Over the past couple of years, I’ve presented a few coding workshops, both on my own and along with William Latham and Stephen Todd.
Participants have been from a range of backgrounds; some artists and designers interested in exploring generative computer approaches, as well as programmers interested in experimenting with graphics. In future I’m keen on exposing people who might not have thought about programming to it in an approachable and fun way; in particular, I’m encouraged by the increased attention that computer science for children is getting, and feel strongly that generative graphics could be rewarding in that context.
Workshops so far have been conducted with a variety of software systems, mostly web-browser based so that there is no complication in terms of setting up working environment etc.
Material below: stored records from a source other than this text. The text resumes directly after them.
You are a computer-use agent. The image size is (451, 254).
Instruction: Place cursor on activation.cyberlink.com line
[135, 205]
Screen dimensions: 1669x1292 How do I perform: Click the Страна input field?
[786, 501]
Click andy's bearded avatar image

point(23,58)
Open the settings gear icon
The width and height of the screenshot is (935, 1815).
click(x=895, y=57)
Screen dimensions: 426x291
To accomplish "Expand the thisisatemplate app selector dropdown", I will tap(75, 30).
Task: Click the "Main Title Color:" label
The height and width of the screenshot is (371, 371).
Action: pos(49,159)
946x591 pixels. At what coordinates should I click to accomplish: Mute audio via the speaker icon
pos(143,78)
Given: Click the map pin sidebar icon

We work a bit with our own Organic Art / Mutator 2 codebase, which on the plus side is able to produce rich and interesting results but is rather demanding of graphics hardware and also not ideal in that we haven’t so far made it publicly available. The widely used Three.js library is very useful, but doesn’t have quite the immediacy of systems dedicated to live coding.
I’ve been playing around with Davide dela Casa (and others)’s Livecodelab a bit for a while, and have started to incorporate it (with modifications) as an increasingly dominant part of coding workshops. It’s oriented towards being extremely simple for naive users to pick up and start tinkering with, and although it certainly has some limitations in comparison to other systems, such limitations can be creatively useful and I see potential for using extended versions of this system as the basis for quite a bit of future work.
I’ve made a fork to start to incorporate some features I tend to lean on heavily: video feedback in graphics, and mutation / genetic algorithms. Here is a ‘live’ version of this fork; that link goes straight to a complex example, other simpler examples illustrating the new features in my fork can be found under ‘Demos/Evolutionary’ in the menu. There is still some more work to be done to make something constituting a coherent tutorial; this is still a relatively early stage in the evolution of this system.
So far, the genetic aspects aren’t quite ‘real’ genetic algorithms – the key functions usable for now are ‘gene’ (‘g’ for short) that is used to define parameters that can be evolved and ‘mutate’ that will randomise all thus named parameters. I have not quite decided exactly how the programming model for more advanced features should work: the extent to which they should attempt to interact with implementations we have already in other bits of code vs cleanly reimplementing, how much it should be based on a dedicated GUI for certain functions vs a more purely programmatic approach, etc.
Nonetheless, the current simple programmatic mechanic already allows for quite expressive ways of creating models; for example, in the snowflake image above, a 4*3 grid of unique snowflakes is drawn, each animating independently. There are only two lines of code on which the ‘g’ function is invoked to define genes, but because that is inside a ‘snowflake’ function which is called repeatedly, each time given an id unique to each snowflake which is then incorporated into the gene name, the resulting model effectively has 4*3*2 = 24 genes.